▶ [Written instruction 1]:
From the withdrawal-liability ruling, quote the passage between "CCEA challenged this" and "123); Dkt. 21-6 at 1252 (J.A. 6326 (Award at 3)).", inclusive.
▶ [Written instruction 2]:
Answer these questions using the withdrawal-liability ruling:
(a) What discount rate did the arbitrator order the Plan to use instead of 5.0%?
(b) Which court issued the on-point precedent after the initial summary judgment briefing had concluded?
(c) In New York Times Co. v. Newspaper and Mail Deliverers'—Publishers' Pension Fund, what did the court order the plan actuary to do?

CCEA challenged this assessment in arbitration and for the most part prevailed. The arbitrator concluded, among other things, that the assumptions the Plan used to calculate CCEA's withdrawal liability were unreasonable, and he ordered the Plan to recalculate CCEA's liability under different assumptions. Dkt. 21-6 at 1252 (J.A. 6326 (Award at 3)). Specifically, the arbitrator concluded that the 5.0% discount rate assumption utilized in the withdrawal-liability calculation was not adequately supported and ordered the Plan to instead utilize a 7.3% discount rate assumption, which was the discount-rate assumption the Plan used to calculate withdrawal liability prior to 2018. Dkt. 21 at 129 (J.A. 123); Dkt. 21-6 at 1252 (J.A. 6326 (Award at 3)).
Dissatisfied with the arbitrator's decision, the Plan brought this suit. Dkt. 1. Both parties moved for summary judgment seeking to enforce in part and vacate in part the arbitrator's decision. See Dkt. 24; Dkt. 26. After several rounds of briefing, see Dkt. 28–43—due in large part to the D.C. Circuit's issuance of an on-point precedent after the initial summary judgment briefing had concluded, see United Mine Workers of Am. 1974 Pension Plan v. Energy W. Mining Co., 39 F.4th 730 (D.C. Cir. 2022)1 —the Court issued its decision on the parties’ cross-motions to confirm and/or vacate the arbitrator's award, see Dkt. 44. The Court “agree[d] with CCEA and the arbitrator that the Plan's assessment of CCEA's withdrawal liability [could] not stand,” id. at 2, finding that the 5.0% discount rate used to calculate CCEA's withdrawal liability did not reflect the Plan actuary's “best estimate of anticipated experience under the plan,” see 29 U.S.C. § 1393(a)(1); Energy W., 39 F.4th at 734. But the Court was unable to determine whether the arbitrator's chosen remedy passed muster, since his decision failed to “explain why that remedy—as opposed to a more open-ended remedy was appropriate.” Dkt. 44 at 34-35.
In reaching that conclusion, the Court first noted that although the usual (and perhaps preferred) remedy when an actuary “fails to provide a sufficient explanation for his decisions [is] a remand” to the actuary, id. at 35, arbitrators do have the “flexibility to impose different remedies in different circumstances,” id. at 34, and sometimes it is “appropriate for an arbitrator to be more prescriptive,” id. at 33. In New York Times Co. v. Newspaper and Mail Deliverers’—Publishers’ Pension Fund, 303 F. Supp. 3d 236 (S.D.N.Y. 2018), for example, the court ordered the plan actuary to use a specific rate to calculate withdrawal liability after the actuary had testified that the plan's funding rate (rather than the rate actually used to calculate the withdrawal liability) was in fact her “best estimate of how the Pension Fund's assets ․ will on average perform over the long term,” id. at 255; see also, e.g., Sofco Erectors, Inc. v. Trs. of Ohio Operating Eng'rs Pension Fund, No. 2:19-cv-2238, 2020 WL 2541970, at *9–*10 (S.D. Ohio May 19, 2020), vacated in part on other grounds, 15 F.4th 407 (6th Cir. 2021) (imposing a discount rate); GCIU-Emp. Ret. Fund v. MNG Enters., Inc., No. 21-00061, 2021 WL 3260079, at *5 (C.D. Cal. July 8, 2021), vacated in part and remanded on unrelated grounds, 51 F.4th 1092 (same).

▶ [Records]:
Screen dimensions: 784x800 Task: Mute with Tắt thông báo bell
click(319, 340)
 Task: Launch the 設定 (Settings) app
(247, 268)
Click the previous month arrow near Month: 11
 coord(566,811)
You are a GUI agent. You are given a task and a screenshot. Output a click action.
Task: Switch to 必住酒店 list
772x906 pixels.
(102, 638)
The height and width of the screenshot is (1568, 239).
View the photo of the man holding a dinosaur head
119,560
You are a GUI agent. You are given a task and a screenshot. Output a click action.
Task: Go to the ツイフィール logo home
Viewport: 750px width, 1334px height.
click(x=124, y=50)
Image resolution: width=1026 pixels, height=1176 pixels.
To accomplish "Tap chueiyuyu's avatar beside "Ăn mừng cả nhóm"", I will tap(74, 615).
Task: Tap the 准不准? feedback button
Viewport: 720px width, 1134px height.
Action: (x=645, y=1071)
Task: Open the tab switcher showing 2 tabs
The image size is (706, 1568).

▶ [Reply 1]:
CCEA challenged this assessment in arbitration and for the most part prevailed. The arbitrator concluded, among other things, that the assumptions the Plan used to calculate CCEA's withdrawal liability were unreasonable, and he ordered the Plan to recalculate CCEA's liability under different assumptions. Dkt. 21-6 at 1252 (J.A. 6326 (Award at 3)). Specifically, the arbitrator concluded that the 5.0% discount rate assumption utilized in the withdrawal-liability calculation was not adequately supported and ordered the Plan to instead utilize a 7.3% discount rate assumption, which was the discount-rate assumption the Plan used to calculate withdrawal liability prior to 2018. Dkt. 21 at 129 (J.A. 123); Dkt. 21-6 at 1252 (J.A. 6326 (Award at 3)).

▶ [Reply 2]:
(a) A 7.3% discount rate.
(b) The D.C. Circuit.
(c) It ordered the plan actuary to use a specific rate to calculate withdrawal liability.